**Exercise requirements:**
Rewrite the rows below with every "At what coordinates should I click to accomplish" changed to "Where should I click to do", leaving everything else unchanged.

**Item coordinate data:**
---+---
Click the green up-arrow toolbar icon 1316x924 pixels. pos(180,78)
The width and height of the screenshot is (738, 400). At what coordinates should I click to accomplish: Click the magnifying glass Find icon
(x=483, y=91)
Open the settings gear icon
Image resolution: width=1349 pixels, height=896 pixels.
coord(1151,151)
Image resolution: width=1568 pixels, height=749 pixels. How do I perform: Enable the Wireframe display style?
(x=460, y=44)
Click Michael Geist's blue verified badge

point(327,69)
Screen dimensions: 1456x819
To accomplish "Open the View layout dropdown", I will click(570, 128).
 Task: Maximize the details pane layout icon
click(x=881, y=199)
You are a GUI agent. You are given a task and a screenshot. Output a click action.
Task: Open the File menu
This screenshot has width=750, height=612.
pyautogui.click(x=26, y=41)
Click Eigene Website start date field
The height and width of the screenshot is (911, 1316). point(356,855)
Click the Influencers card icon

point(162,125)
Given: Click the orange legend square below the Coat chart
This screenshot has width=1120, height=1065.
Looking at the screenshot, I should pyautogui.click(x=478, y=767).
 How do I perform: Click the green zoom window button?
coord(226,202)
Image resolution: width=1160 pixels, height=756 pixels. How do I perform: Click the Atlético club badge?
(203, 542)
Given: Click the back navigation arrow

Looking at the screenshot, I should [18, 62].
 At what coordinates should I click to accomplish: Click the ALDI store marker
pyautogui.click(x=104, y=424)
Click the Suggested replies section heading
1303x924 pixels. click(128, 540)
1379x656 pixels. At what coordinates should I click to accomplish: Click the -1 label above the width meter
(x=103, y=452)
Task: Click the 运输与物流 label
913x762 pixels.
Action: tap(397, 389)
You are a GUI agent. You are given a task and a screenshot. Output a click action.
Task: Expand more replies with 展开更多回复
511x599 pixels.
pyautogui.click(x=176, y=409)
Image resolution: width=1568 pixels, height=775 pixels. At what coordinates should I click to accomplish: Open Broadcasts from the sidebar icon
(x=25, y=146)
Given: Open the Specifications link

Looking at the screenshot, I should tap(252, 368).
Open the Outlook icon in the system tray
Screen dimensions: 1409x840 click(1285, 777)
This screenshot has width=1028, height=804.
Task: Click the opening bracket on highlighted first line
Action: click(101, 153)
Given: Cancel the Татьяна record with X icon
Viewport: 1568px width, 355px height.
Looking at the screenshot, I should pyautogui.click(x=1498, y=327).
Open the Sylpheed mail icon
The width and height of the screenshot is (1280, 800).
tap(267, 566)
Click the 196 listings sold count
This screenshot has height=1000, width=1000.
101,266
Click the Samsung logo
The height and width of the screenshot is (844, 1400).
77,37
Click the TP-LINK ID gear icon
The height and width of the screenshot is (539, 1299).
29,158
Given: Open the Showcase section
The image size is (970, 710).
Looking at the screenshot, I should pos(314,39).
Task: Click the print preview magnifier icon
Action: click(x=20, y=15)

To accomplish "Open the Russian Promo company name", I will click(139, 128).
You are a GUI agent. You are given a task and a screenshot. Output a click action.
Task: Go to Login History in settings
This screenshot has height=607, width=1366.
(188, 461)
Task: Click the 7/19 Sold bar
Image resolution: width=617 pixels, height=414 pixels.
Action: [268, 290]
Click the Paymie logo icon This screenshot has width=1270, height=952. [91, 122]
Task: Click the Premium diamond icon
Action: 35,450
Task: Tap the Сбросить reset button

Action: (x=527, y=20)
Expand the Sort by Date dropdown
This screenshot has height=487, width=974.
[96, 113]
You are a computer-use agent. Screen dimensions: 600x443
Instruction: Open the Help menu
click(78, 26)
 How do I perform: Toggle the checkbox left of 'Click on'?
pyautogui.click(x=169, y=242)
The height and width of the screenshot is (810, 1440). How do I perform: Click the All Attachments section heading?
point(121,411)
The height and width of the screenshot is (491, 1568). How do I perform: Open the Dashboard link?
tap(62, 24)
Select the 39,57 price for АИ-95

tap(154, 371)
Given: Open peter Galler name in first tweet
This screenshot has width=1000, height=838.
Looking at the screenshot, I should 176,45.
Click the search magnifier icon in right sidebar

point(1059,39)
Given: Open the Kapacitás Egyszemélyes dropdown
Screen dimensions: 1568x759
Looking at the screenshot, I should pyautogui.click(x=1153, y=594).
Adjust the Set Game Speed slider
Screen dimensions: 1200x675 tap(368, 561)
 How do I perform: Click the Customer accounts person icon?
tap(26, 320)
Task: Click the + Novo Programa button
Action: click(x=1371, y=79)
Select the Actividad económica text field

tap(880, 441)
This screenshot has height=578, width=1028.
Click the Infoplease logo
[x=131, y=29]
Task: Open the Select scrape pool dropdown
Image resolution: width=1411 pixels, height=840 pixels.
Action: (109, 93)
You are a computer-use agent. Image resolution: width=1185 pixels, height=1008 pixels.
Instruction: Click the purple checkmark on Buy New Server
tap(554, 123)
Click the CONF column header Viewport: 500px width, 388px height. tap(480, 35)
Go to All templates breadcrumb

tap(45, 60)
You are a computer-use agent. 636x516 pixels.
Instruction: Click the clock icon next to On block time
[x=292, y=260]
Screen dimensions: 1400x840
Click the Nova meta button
---+---
**Response to the task:**
Click the green up-arrow toolbar icon 1316x924 pixels. pos(180,78)
The width and height of the screenshot is (738, 400). Where should I click to do: Click the magnifying glass Find icon
(x=483, y=91)
Open the settings gear icon
Image resolution: width=1349 pixels, height=896 pixels.
coord(1151,151)
Image resolution: width=1568 pixels, height=749 pixels. How do I perform: Enable the Wireframe display style?
(x=460, y=44)
Click Michael Geist's blue verified badge

point(327,69)
Screen dimensions: 1456x819
To accomplish "Open the View layout dropdown", I will click(570, 128).
 Task: Maximize the details pane layout icon
click(x=881, y=199)
You are a GUI agent. You are given a task and a screenshot. Output a click action.
Task: Open the File menu
This screenshot has width=750, height=612.
pyautogui.click(x=26, y=41)
Click Eigene Website start date field
The height and width of the screenshot is (911, 1316). point(356,855)
Click the Influencers card icon

point(162,125)
Given: Click the orange legend square below the Coat chart
This screenshot has width=1120, height=1065.
Looking at the screenshot, I should pyautogui.click(x=478, y=767).
 How do I perform: Click the green zoom window button?
coord(226,202)
Image resolution: width=1160 pixels, height=756 pixels. How do I perform: Click the Atlético club badge?
(203, 542)
Given: Click the back navigation arrow

Looking at the screenshot, I should [18, 62].
 Where should I click to do: Click the ALDI store marker
pyautogui.click(x=104, y=424)
Click the Suggested replies section heading
1303x924 pixels. click(128, 540)
1379x656 pixels. Where should I click to do: Click the -1 label above the width meter
(x=103, y=452)
Task: Click the 运输与物流 label
913x762 pixels.
Action: tap(397, 389)
You are a GUI agent. You are given a task and a screenshot. Output a click action.
Task: Expand more replies with 展开更多回复
511x599 pixels.
pyautogui.click(x=176, y=409)
Image resolution: width=1568 pixels, height=775 pixels. Where should I click to do: Open Broadcasts from the sidebar icon
(x=25, y=146)
Given: Open the Specifications link

Looking at the screenshot, I should tap(252, 368).
Open the Outlook icon in the system tray
Screen dimensions: 1409x840 click(1285, 777)
This screenshot has width=1028, height=804.
Task: Click the opening bracket on highlighted first line
Action: click(101, 153)
Given: Cancel the Татьяна record with X icon
Viewport: 1568px width, 355px height.
Looking at the screenshot, I should pyautogui.click(x=1498, y=327).
Open the Sylpheed mail icon
The width and height of the screenshot is (1280, 800).
tap(267, 566)
Click the 196 listings sold count
This screenshot has height=1000, width=1000.
101,266
Click the Samsung logo
The height and width of the screenshot is (844, 1400).
77,37
Click the TP-LINK ID gear icon
The height and width of the screenshot is (539, 1299).
29,158
Given: Open the Showcase section
The image size is (970, 710).
Looking at the screenshot, I should pos(314,39).
Task: Click the print preview magnifier icon
Action: click(x=20, y=15)

To accomplish "Open the Russian Promo company name", I will click(139, 128).
You are a GUI agent. You are given a task and a screenshot. Output a click action.
Task: Go to Login History in settings
This screenshot has height=607, width=1366.
(188, 461)
Task: Click the 7/19 Sold bar
Image resolution: width=617 pixels, height=414 pixels.
Action: [268, 290]
Click the Paymie logo icon This screenshot has width=1270, height=952. [91, 122]
Task: Click the Premium diamond icon
Action: 35,450
Task: Tap the Сбросить reset button

Action: (x=527, y=20)
Expand the Sort by Date dropdown
This screenshot has height=487, width=974.
[96, 113]
You are a computer-use agent. Screen dimensions: 600x443
Instruction: Open the Help menu
click(78, 26)
 How do I perform: Toggle the checkbox left of 'Click on'?
pyautogui.click(x=169, y=242)
The height and width of the screenshot is (810, 1440). How do I perform: Click the All Attachments section heading?
point(121,411)
The height and width of the screenshot is (491, 1568). How do I perform: Open the Dashboard link?
tap(62, 24)
Select the 39,57 price for АИ-95

tap(154, 371)
Given: Open peter Galler name in first tweet
This screenshot has width=1000, height=838.
Looking at the screenshot, I should 176,45.
Click the search magnifier icon in right sidebar

point(1059,39)
Given: Open the Kapacitás Egyszemélyes dropdown
Screen dimensions: 1568x759
Looking at the screenshot, I should pyautogui.click(x=1153, y=594).
Adjust the Set Game Speed slider
Screen dimensions: 1200x675 tap(368, 561)
 How do I perform: Click the Customer accounts person icon?
tap(26, 320)
Task: Click the + Novo Programa button
Action: click(x=1371, y=79)
Select the Actividad económica text field

tap(880, 441)
This screenshot has height=578, width=1028.
Click the Infoplease logo
[x=131, y=29]
Task: Open the Select scrape pool dropdown
Image resolution: width=1411 pixels, height=840 pixels.
Action: (109, 93)
You are a computer-use agent. Image resolution: width=1185 pixels, height=1008 pixels.
Instruction: Click the purple checkmark on Buy New Server
tap(554, 123)
Click the CONF column header Viewport: 500px width, 388px height. tap(480, 35)
Go to All templates breadcrumb

tap(45, 60)
You are a computer-use agent. 636x516 pixels.
Instruction: Click the clock icon next to On block time
[x=292, y=260]
Screen dimensions: 1400x840
Click the Nova meta button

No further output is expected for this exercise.